Chris_Leong comments on Google’s new 540 billion parameter language model

Chris_Leong 5 Apr 2022 16:45 UTC
8 points
0
Yeah, it’s bad news in terms of timelines, but good news in terms of an AI being able to implicitly figure out what we want it to do. Obviously, it doesn’t address issues like treacherous turns or acting according to what humans think is good as opposed to what is actually good; and I’m not claiming that this is necessarily net-positive, but there’s a silver lining here.
- Daniel Kokotajlo 6 Apr 2022 11:34 UTC
  5 points
  0
  Parent
  OK sure. But treacherous turns and acting according to what humans think is good (as opposed to what is actually good) are, like, the two big classic alignment problems. Not being capable enough to figure out what we want is… not even an alignment problem in my book, but I can understand why people would call it one.
  What links here?
  - Strategic Considerations Regarding Autistic/Literal AI by Chris_Leong (6 Apr 2022 14:57 UTC; -1 points)

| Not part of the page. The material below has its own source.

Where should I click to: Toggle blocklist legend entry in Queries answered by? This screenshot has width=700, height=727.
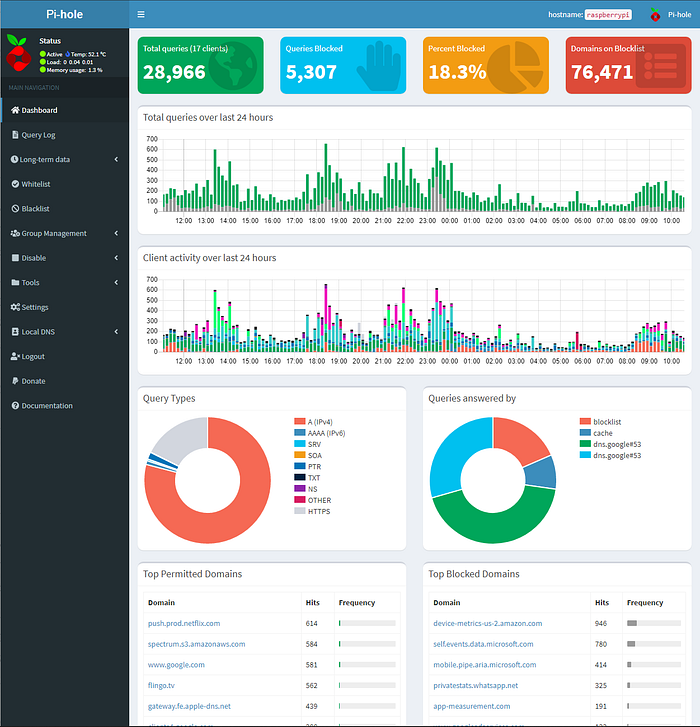pyautogui.click(x=600, y=421)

  - Not Relevant 6 Apr 2022 12:15 UTC
    6 points
    0
    Parent
    I think the distinction here is that obviously any ASI could figure out what humans want, but it’s generally been assumed that that would only happen after its initial goal (Eg paperclips) was already baked. If we can define the goal better before creating the EUM, we’re in slightly better shape.
    
    Treacherous turns are obviously still a problem, but they only happen towards a certain end, right? And a world where an AI does what humans at one point thought was good, as opposed to what was actually good, does seem slightly more promising than a world completely independent from what humans think is good.
    
    That said, the “shallowness” of any such description of goodness (e.g. only needing to fool camera sensors etc) is still the primary barrier to gaming the objective.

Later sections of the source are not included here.